Complex Made Simple

GCC businesses not ready for new global cyber-threat levels

Worldwide cyber attacks are fewer, but far more targeted and effectual now, according to symantec research

As global cyber-attacks increase in complexity, GCC businesses must prepare themselves for newer and more advanced threat levels, warns Dubai-based IT consultancy, Condo Protego.

The recently published 2015 Internet Security Threat Report (ISTR) by Symantec, a global leader in information protection technology, found that despite a 14 percent decrease in malicious e-mails, and 20 percent fewer targets, highly targeted spear-phishing attacks rose by eight percent in 2014.

In the UAE alone, targeted attacks rose 400 percent in 2014, from less than 1 percent of the global total, to almost 5 percent. Furthermore, the average response time from companies increased from five days in 2013, to 59 days in 2014. These findings confirm increasing intelligence of cybercriminals, and the difficulty faced by organizations to effectively protect their data against such sophisticated attacks.

“While cyberattacks are becoming increasingly complex, many GCC business information security strategies are still limited to basic defence tactics, and, thus expose businesses and stakeholders to high risk,” said Savitha Bhaskar, Chief Operating Officer of Condo Protego.

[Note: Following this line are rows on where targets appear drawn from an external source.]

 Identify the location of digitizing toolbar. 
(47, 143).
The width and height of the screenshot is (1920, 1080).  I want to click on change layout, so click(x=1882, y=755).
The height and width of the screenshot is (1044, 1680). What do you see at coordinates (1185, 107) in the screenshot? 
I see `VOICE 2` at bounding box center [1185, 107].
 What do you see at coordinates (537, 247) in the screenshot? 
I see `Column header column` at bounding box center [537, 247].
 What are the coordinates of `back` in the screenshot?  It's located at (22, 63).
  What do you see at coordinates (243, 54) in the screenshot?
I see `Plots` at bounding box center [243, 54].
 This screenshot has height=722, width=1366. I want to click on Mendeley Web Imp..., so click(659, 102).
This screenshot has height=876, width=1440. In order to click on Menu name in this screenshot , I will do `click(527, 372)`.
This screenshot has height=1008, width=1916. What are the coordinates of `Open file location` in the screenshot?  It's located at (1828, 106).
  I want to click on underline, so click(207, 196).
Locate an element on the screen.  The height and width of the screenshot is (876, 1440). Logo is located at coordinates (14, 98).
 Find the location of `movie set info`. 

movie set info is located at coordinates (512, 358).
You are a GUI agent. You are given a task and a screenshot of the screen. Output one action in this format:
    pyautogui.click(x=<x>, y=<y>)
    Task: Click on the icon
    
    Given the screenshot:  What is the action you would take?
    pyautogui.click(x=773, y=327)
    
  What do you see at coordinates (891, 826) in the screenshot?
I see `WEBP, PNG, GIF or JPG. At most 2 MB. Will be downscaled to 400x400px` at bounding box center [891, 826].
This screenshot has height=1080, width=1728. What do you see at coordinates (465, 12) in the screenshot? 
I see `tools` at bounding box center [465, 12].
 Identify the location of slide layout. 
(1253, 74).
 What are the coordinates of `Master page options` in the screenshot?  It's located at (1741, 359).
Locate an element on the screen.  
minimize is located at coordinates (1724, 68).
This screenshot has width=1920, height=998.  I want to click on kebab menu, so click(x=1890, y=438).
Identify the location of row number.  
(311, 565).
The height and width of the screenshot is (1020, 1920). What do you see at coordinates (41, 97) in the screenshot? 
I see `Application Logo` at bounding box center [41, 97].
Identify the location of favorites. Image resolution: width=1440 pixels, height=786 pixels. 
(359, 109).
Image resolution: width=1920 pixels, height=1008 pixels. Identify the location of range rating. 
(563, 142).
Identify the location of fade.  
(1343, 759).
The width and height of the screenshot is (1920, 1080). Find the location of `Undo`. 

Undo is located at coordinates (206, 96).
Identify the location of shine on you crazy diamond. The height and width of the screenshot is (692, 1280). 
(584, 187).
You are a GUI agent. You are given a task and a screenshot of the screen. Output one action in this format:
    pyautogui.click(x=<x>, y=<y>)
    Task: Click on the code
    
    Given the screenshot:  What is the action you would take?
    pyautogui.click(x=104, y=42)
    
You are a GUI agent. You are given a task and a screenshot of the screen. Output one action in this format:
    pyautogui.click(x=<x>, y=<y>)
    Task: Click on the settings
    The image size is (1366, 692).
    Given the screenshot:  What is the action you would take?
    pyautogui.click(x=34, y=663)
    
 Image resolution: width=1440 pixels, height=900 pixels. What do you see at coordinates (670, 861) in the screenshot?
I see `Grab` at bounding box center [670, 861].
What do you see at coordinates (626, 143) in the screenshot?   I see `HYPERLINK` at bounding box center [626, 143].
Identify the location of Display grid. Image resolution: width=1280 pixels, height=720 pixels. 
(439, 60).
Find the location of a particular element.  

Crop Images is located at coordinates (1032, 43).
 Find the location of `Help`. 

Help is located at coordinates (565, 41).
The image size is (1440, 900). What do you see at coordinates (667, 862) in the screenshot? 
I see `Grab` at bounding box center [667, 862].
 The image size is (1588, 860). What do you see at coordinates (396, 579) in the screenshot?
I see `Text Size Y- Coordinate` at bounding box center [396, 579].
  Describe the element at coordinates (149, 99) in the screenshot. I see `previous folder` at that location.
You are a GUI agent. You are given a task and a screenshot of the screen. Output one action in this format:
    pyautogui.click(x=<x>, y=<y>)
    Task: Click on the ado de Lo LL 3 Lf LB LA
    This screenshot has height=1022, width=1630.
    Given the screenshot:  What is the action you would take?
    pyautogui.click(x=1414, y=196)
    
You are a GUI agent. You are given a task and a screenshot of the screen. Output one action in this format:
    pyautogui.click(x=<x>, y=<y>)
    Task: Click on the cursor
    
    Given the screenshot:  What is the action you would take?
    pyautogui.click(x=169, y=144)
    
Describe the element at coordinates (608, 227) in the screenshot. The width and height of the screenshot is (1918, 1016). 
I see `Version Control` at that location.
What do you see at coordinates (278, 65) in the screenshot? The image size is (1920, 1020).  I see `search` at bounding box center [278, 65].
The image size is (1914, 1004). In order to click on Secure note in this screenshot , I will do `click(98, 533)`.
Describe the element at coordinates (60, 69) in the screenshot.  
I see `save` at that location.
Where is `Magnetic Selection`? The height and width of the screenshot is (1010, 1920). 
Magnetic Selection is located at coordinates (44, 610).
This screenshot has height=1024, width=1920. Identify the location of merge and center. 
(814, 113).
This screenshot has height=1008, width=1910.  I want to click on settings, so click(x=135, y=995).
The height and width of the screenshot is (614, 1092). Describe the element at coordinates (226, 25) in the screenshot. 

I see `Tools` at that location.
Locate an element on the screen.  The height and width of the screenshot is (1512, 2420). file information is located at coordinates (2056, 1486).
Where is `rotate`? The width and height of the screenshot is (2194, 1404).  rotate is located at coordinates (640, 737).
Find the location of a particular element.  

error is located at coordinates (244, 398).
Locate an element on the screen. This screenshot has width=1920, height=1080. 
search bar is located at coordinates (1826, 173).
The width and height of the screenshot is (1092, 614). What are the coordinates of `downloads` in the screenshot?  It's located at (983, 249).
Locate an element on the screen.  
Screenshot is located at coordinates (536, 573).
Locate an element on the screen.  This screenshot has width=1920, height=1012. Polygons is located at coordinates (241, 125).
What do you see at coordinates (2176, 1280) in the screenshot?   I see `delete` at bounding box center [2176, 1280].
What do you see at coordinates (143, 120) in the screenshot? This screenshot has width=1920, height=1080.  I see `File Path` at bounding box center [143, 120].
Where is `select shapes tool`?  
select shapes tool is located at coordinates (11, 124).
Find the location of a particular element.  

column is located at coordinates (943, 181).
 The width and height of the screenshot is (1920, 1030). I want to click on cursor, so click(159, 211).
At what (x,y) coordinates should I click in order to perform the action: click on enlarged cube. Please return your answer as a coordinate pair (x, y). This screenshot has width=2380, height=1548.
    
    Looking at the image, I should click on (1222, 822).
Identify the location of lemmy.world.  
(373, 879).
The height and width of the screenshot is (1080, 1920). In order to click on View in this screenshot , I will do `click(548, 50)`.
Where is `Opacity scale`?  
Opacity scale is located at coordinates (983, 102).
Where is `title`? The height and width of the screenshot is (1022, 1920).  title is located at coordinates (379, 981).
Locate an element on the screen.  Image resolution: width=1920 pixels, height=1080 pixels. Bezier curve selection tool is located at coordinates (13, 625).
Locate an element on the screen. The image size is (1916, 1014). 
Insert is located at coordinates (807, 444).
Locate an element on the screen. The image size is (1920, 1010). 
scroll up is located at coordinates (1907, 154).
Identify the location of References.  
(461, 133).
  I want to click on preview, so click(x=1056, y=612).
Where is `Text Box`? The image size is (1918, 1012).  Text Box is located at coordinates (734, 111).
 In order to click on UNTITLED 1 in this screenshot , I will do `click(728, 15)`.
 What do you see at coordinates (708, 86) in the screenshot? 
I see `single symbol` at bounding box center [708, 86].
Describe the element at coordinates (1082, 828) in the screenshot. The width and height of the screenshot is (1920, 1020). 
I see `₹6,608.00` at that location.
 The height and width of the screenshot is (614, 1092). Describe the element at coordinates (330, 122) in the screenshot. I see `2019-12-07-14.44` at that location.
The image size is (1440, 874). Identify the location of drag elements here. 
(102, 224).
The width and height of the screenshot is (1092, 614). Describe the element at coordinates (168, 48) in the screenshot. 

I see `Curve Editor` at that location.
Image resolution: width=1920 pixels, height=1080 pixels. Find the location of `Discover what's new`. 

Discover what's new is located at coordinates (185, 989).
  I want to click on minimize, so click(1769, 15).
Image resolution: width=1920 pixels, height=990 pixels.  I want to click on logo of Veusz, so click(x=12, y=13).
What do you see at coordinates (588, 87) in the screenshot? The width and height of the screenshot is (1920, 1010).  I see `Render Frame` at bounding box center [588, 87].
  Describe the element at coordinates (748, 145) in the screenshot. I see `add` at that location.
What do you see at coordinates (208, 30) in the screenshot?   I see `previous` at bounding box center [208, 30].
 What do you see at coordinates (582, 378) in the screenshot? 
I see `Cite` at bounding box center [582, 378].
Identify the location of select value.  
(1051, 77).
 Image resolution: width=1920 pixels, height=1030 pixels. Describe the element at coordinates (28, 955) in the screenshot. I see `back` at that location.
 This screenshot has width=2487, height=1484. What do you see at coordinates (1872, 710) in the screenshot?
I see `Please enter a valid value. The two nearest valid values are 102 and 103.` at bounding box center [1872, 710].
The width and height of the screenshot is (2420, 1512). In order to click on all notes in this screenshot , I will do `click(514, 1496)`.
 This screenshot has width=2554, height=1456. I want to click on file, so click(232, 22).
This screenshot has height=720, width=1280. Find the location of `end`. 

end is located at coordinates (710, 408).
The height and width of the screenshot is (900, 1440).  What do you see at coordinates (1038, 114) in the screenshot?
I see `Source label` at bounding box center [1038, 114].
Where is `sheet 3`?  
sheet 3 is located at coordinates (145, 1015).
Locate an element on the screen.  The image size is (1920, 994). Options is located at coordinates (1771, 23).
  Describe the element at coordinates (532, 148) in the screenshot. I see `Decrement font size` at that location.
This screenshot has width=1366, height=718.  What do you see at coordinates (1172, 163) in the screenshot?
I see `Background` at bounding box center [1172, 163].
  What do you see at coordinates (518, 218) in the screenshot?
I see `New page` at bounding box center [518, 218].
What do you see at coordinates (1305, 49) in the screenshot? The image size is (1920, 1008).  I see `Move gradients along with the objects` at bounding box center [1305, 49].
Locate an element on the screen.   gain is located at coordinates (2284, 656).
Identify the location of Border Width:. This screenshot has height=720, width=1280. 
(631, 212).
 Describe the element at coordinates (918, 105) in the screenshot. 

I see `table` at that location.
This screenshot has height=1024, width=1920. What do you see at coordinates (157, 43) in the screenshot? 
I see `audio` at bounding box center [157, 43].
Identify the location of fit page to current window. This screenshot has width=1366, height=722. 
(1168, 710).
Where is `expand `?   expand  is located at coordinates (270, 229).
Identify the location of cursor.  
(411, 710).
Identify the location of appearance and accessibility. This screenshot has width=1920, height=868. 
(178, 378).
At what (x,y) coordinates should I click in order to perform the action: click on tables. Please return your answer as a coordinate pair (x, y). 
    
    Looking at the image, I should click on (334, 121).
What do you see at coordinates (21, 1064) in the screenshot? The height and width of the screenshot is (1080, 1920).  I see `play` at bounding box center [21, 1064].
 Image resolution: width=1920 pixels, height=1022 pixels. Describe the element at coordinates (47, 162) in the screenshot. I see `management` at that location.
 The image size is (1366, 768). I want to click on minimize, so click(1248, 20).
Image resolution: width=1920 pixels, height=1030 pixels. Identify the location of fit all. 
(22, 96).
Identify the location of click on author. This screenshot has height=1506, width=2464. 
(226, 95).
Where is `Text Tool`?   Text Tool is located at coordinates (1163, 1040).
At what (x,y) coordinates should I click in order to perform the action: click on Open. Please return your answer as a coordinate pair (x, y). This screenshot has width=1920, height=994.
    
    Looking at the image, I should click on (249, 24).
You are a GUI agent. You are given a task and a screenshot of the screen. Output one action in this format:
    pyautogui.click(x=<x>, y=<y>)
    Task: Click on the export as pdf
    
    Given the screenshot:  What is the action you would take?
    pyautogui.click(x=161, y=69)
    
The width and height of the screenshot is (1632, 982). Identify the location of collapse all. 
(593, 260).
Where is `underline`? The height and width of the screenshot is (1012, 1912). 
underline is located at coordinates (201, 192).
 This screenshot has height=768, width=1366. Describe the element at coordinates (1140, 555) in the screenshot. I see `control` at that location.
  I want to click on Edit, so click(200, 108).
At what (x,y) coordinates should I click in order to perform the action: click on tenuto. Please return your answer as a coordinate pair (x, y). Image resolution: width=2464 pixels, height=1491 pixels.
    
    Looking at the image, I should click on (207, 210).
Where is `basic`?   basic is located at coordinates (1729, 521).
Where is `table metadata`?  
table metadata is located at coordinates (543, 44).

According to the ISTR, 2014 experienced 24 zero-days, the highest in history. The top five of these resulted in 295 days of attacks before organizations were able to react. Non-targeted attacks also increased by 26 percent throughout the year, with the release of 317 million new pieces of malware.

Cybercriminals continue to improve their attack strategies by acquiring new techniques to avoid detection, and using corporate infrastructures to help breach security. These advancements in their methods have led to an increased number of attacks on larger organisations. According to Symantec, 5 out of 6 large companies were attacked by skilled hackers in 2014, representing an increase of 40 percent from 2013.

“Cybercriminals are looking for information that has monetary value, and can be sold. To extract this potentially dangerous data, rather than approaching large enterprises that are likely to have high security measures in place, cybercriminals are attacking the smaller companies that have access to this information, and limited budgets for security measures, including vendors and partners. It is very important that businesses of all sizes are well protected against both direct and indirect cyberattacks, and that large organizations carefully evaluate the security measures of vendors and partners,” added Bhaskar.

According to experts at Condo Protego, the threat of cyberattacks is now even larger than ever, as Internet of Things (IoT) developments emerge amid regional smart city initiatives. The increasing quantity and value of data being generated is being recognized by cybercriminals, further putting organizations in the region at risk.